Extrait:
□ □ □ □ □ □ □
LE PRESIDENT DE LA REPUBLIQUE, CHEF DU GOUVERNEMENT

VU La Constitution du 15 septembre 1992 ;
VU La Loi n°92/AN/10/6ème L du 21 avril 2010 portant révision de la Constitution ;
VU La Loi n°59/AN/94 du 05 janvier 1995 portant Code Pénal ;
VU La Loi n°003/AN/18/8ème L du 12 avril 2018 portant Code Civil ;
VU La Loi n°100/AN/15/7ème L du 11 juillet 2015 portant création de l’Agence Nationale des Systèmes d’Information ;
VU La Loi n°172/AN/17/7ème L du 1 juin 2017 portant modification des dispositions de la loi n°28/AN/7ème L portant amendement de la loi n°153/AN/12/6ème L instituant le tarif applicable aux permis de travail pour les travailleurs étrangers en République de Djibouti ;
VU La Loi n°39/AN/19/8ème L du 21 janvier 2019 portant identification des personnes physiques en République de Djibouti, création du numéro national d’identification et établissement d’un registre national ;
VU Le Décret n°81-125/PR du 17 novembre 1981 instituant la carte Nationale d’identité ;
VU Le Décret n°2019-095/PRE du 05 mai 2019 portant nomination du Premier Ministre ;
VU Le Décret n°2019-096/PRE du 05 Mai 2019 portant nomination des membres du Gouvernement ;
VU Le Décret n°2019-116/PRE fixant les attributions des Ministères ;
SUR Proposition du Ministre de l’Intérieur.
Le Conseil des Ministres entendu en sa séance du 07 juillet 2020.

DECRETE

Chapitre I : Des généralités       
 
Article 1 : Le Registre National des Personnes Physiques, en abrégé RNPP, créé par la loi n°39/AN/19/8ème L du 21 janvier 2019, a pour objectif l’authentification et la centralisation des données d’identification des personnes physiques. Il permet de produire les documents d’Etat-Civil et d’identification ainsi que les données de nature personnelle des personnes physiques.
□ □ □ □ □ □ □
[Enregistrements issus d'un jeu de données]

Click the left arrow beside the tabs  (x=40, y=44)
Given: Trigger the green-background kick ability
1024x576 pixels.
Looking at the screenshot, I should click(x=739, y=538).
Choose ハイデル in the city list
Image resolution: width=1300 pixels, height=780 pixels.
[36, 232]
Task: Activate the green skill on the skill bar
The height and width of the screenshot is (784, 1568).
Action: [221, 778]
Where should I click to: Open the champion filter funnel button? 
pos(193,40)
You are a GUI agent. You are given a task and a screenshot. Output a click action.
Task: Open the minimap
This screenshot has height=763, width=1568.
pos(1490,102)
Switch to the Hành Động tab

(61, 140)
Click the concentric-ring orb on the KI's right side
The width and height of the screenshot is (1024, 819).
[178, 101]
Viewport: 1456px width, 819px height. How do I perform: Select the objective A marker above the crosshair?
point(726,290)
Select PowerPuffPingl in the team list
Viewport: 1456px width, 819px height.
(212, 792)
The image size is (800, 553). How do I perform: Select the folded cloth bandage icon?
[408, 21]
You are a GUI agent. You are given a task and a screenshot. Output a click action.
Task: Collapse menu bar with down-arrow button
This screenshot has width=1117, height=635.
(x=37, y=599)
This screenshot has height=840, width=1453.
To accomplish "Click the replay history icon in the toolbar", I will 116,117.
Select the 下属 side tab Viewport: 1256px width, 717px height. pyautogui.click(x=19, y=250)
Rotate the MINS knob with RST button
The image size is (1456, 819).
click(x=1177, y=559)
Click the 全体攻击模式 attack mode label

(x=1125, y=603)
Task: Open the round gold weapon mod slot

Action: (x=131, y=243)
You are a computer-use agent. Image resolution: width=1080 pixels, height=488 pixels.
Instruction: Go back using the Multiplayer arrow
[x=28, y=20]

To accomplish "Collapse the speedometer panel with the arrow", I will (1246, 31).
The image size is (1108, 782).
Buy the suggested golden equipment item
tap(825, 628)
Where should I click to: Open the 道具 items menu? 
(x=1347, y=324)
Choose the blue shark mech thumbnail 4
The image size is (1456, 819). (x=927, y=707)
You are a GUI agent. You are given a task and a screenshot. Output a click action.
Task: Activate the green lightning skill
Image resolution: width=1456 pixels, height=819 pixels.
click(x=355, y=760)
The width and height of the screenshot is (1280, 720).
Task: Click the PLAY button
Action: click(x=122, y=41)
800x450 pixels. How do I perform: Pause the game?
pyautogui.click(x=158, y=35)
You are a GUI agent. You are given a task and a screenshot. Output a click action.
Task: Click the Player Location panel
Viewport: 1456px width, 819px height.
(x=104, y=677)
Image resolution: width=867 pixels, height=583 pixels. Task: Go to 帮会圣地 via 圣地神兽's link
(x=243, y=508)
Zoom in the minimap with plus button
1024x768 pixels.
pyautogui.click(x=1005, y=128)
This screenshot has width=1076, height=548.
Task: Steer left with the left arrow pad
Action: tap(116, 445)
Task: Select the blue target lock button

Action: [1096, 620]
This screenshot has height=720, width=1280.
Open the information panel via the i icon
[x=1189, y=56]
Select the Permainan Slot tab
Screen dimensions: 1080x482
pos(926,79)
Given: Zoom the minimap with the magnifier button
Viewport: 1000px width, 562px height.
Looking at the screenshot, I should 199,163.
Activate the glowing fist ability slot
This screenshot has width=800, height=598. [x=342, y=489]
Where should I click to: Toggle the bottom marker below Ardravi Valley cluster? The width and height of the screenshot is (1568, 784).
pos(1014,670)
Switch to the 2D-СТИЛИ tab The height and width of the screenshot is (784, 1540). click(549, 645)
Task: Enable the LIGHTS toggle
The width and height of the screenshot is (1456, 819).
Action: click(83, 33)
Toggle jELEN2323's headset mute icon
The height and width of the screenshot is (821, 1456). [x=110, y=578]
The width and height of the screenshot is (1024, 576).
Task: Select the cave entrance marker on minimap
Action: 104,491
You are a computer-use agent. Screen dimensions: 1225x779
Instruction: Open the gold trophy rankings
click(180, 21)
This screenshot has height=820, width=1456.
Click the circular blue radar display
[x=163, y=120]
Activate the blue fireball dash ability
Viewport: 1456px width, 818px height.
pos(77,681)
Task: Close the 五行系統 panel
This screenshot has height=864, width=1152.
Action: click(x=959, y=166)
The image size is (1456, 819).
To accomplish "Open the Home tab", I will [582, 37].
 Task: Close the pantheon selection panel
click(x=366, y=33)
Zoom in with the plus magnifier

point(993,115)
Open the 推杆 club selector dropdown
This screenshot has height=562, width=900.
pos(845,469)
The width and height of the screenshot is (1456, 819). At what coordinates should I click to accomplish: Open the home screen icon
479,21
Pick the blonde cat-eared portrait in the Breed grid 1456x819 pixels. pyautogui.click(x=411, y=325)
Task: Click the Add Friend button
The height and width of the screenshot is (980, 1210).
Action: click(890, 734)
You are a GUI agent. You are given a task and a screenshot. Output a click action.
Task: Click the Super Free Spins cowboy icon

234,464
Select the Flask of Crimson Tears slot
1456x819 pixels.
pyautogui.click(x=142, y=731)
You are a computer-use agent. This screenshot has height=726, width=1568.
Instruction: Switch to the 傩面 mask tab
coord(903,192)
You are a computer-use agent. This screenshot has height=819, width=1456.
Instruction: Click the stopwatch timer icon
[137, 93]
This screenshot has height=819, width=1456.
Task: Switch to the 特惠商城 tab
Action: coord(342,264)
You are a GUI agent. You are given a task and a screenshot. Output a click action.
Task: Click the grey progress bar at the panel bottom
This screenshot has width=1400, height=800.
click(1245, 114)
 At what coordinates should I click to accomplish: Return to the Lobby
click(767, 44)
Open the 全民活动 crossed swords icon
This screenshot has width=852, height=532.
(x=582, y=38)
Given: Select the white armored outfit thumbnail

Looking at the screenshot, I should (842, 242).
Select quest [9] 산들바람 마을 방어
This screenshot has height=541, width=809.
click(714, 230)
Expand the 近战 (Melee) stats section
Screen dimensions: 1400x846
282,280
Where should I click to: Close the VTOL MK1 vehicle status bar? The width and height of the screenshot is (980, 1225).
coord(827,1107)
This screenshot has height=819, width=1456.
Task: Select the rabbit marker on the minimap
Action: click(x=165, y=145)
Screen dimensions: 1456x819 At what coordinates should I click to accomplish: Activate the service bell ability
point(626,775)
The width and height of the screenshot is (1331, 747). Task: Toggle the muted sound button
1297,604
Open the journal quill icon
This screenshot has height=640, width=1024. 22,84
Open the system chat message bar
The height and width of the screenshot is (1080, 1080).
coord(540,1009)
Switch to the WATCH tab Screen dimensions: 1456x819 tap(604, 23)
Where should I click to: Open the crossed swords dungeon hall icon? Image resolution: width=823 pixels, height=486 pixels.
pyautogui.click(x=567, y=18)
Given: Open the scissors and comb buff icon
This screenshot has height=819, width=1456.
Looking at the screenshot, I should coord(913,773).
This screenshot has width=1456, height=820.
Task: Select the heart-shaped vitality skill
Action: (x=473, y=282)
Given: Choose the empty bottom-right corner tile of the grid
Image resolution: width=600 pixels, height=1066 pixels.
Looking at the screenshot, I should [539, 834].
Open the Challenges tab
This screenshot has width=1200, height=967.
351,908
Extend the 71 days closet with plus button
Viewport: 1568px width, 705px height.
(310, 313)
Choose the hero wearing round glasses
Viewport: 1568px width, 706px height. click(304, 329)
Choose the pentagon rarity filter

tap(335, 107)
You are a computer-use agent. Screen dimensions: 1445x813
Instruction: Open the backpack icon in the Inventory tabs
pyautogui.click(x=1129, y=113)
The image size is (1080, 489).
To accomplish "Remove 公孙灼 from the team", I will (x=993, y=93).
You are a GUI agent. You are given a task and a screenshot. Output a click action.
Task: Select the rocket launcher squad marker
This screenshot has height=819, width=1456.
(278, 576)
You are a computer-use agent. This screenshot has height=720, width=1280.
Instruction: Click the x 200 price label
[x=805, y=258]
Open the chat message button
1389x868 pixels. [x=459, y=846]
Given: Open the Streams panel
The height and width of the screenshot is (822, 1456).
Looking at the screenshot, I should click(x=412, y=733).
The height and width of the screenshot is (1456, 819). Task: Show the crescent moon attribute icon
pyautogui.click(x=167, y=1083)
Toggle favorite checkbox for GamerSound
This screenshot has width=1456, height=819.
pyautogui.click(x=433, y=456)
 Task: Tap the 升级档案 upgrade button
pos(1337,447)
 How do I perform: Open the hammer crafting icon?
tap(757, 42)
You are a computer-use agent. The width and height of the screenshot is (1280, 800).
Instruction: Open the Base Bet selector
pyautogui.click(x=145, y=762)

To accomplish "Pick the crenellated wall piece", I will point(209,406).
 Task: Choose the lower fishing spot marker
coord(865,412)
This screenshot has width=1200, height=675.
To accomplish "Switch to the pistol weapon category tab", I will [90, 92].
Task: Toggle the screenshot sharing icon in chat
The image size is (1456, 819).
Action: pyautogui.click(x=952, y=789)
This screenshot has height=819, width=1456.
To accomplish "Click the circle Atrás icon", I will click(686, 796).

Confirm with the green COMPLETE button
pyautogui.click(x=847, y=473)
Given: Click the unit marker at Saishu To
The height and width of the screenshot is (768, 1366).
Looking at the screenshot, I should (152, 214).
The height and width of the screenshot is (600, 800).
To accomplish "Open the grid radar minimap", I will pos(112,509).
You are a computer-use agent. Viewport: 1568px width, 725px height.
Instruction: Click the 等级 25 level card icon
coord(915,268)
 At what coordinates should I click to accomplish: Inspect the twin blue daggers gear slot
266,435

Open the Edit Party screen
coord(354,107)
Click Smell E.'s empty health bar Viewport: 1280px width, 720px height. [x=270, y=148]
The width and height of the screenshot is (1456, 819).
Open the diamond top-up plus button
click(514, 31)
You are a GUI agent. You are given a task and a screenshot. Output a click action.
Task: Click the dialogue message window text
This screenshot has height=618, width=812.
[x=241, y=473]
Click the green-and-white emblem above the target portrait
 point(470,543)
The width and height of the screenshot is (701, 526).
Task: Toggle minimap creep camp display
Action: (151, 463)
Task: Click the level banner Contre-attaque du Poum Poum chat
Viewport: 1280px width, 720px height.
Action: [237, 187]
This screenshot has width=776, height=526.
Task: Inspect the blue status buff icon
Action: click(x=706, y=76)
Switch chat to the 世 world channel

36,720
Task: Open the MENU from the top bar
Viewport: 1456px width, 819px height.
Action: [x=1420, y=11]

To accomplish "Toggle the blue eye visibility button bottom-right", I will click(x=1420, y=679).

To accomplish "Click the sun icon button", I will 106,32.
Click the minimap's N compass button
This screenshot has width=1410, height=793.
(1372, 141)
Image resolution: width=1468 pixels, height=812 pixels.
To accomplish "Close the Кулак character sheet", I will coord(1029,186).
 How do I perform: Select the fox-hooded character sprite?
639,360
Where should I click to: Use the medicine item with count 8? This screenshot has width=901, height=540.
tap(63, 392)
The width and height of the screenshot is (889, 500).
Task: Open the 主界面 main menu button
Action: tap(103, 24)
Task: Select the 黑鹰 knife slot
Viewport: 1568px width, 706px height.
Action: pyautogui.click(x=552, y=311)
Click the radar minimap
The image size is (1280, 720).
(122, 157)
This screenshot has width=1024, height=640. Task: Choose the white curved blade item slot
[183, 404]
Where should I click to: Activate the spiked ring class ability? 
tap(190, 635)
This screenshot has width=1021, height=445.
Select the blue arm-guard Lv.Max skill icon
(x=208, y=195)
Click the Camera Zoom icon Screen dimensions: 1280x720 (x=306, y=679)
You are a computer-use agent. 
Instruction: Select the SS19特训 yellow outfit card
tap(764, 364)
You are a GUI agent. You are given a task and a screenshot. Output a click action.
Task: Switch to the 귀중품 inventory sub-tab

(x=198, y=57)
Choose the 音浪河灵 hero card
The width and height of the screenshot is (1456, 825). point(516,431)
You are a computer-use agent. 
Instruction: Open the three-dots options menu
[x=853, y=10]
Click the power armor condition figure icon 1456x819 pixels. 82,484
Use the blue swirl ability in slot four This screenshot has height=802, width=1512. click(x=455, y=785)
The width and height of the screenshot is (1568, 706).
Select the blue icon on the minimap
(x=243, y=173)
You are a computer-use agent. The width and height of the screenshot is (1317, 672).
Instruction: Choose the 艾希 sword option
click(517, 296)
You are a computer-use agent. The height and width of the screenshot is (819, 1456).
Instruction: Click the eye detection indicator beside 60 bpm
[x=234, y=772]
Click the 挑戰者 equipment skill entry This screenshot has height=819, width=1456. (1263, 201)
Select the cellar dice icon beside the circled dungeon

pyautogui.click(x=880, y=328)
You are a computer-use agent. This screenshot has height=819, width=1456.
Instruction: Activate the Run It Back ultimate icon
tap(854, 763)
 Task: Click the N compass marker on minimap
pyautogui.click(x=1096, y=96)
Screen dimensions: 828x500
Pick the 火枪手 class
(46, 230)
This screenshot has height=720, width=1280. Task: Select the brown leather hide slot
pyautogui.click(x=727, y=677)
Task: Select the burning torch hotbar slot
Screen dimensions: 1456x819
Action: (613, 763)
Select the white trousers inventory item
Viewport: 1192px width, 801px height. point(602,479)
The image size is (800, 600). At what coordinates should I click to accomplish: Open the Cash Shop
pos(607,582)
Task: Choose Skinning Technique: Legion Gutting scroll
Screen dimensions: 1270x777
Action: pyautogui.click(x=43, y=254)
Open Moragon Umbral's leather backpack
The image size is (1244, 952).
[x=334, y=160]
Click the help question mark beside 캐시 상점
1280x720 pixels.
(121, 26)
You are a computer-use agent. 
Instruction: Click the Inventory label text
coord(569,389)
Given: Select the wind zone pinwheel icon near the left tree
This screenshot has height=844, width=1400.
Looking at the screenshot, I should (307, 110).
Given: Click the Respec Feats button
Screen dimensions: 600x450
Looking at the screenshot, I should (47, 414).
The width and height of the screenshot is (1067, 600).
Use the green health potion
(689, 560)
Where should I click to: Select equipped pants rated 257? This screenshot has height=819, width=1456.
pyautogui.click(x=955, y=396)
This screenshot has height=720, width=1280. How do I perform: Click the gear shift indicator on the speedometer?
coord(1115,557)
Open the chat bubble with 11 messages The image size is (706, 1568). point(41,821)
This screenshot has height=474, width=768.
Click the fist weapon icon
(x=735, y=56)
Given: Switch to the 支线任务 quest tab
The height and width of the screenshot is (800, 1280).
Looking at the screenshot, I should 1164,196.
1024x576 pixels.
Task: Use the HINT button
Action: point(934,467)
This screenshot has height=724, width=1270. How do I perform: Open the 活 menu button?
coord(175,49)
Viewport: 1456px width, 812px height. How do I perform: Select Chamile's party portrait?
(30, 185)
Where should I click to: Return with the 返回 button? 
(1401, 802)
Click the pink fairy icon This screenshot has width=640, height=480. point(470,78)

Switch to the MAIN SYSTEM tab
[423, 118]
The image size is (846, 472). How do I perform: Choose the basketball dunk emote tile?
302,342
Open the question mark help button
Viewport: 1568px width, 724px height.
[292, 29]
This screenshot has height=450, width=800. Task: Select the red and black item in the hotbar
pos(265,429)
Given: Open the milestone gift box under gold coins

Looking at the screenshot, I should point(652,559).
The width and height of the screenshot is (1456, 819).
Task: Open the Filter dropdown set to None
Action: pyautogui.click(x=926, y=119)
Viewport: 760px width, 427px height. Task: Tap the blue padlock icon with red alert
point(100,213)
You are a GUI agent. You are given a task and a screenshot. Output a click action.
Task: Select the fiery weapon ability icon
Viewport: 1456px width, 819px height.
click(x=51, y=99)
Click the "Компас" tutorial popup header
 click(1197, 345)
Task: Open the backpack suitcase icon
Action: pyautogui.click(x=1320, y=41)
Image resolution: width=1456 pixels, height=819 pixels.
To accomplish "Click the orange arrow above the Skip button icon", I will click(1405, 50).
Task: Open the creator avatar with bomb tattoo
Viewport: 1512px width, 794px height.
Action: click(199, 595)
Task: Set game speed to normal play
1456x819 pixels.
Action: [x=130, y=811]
□ □ □ □ □ □ □
Consignes:
- A) Relevez tous les décrets cités dans les visas de l'extrait, avec leur numéro et leur objet.
- B) Mettez à jour un passage de l'extrait en remplaçant "Conseil des Ministres" par "Conseil de Gouvernement". Commencez aux mots "Le Conseil des" et arrêtez-vous après "personnelle des personnes physiques.".

Corrigé:
- A)
- Décret n°81-125/PR du 17 novembre 1981 instituant la carte Nationale d’identité
- Décret n°2019-095/PRE du 05 mai 2019 portant nomination du Premier Ministre
- Décret n°2019-096/PRE du 05 Mai 2019 portant nomination des membres du Gouvernement
- Décret n°2019-116/PRE fixant les attributions des Ministères

- B)
Le Conseil de Gouvernement entendu en sa séance du 07 juillet 2020.

DECRETE

Chapitre I : Des généralités       
 
Article 1 : Le Registre National des Personnes Physiques, en abrégé RNPP, créé par la loi n°39/AN/19/8ème L du 21 janvier 2019, a pour objectif l’authentification et la centralisation des données d’identification des personnes physiques. Il permet de produire les documents d’Etat-Civil et d’identification ainsi que les données de nature personnelle des personnes physiques.